Amos next landed a job in the mail room at the William Morris Talent Agency and filling in as a substitute secretary. Again he worked hard and was promoted to become the first black agent at William Morris. Amos found success booking musical acts including the Supremes, the Temptations and Simon and Garfunkel.

By 1967 Amos felt burned out and out of touch with the coming of acid rock in the music business. But more importantly he felt he had gone as far as he could go as a black man at William Morris. He left to manage trumpeter Hugh Maskela but the relationship ended quickly. Amos had bounced from one entertainment job to another when he went to see his friend Gaye.

Amos thought it was a terrific idea to sell cookies but he didn't have any money. He turned to his friends in the entertainment industry. Helen Reddy pledged $10,000 if he found other investors. Herb Alpert chipped in $5,000 and Marvin Gaye clinched the venture with another $10,000. The pivotal secretary suggested the name "Famous Amos" and he called his product the "superstar of cookies."

Amos set up shop at the corner of Sunset Boulevard and Formosa Avenue,
a most unsavory location. Next door was the Exotica School of Message emblazoned with the sign screaming "Sindy's Nude, Nude, Nude Girls, Girls, Girls." Across the street was the American School of Hypnosis.

Wallace Amos was a natural showman. He donned a white Panama hat and set out to make his store opening a true Hollywood happening. He sent out 2500 invitations. Over 1500 showed up, including many celebrities who sipped champagne and enjoyed a strolling Dixieland band.

He promoted cookies like rock stars. When celebrities enjoyed his cookies he made certain the Los Angeles papers wrote about it. A friend took some cookies to Bloomingdale's in New York and they agreed to carry the "jet-set cookies."
So did Nieman-Marcus. Amos set up a factory in New Jersey to help meet demand.

In 1977 he left Bloomingdale's for the basement at Macy's with the proviso he could appear in the Macy's Thanksgiving Parade. For four years Amos marched in front of 20 million viewers becoming a media star himself. By 1979 his factories were baking over three tons of homemade cookies every day. His first store was featured on the Grayline Sightseeing Bus Tour of Hollywood.

As the company grew Amos became less involved in the mundane everyday operations. He moved to Hawaii, further removing himself from the demands of the business. He neglected to franchise the stores, owning only eight.
Other competitors bit into the gourmet cookie market and by 1985 Amos
had to sell all but 8% of the company to private investors.

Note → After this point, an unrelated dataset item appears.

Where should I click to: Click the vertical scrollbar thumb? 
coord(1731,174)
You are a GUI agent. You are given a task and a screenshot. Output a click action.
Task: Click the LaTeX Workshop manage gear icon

Amos was not troubled by his shift in fortunes. "I started the cookie business just to make a living and that's still all I'm concerned with," he said. Although not running the business he was still a popular spokesman for Famous Amos and an important campaigner for the literacy Volunteers of America. When the Smithsonian Institute displayed a Business Americana Collection they asked for Amos' trademark embroidered shirt and Panama hat. His was the first food company and he was the first black businessman to be represented.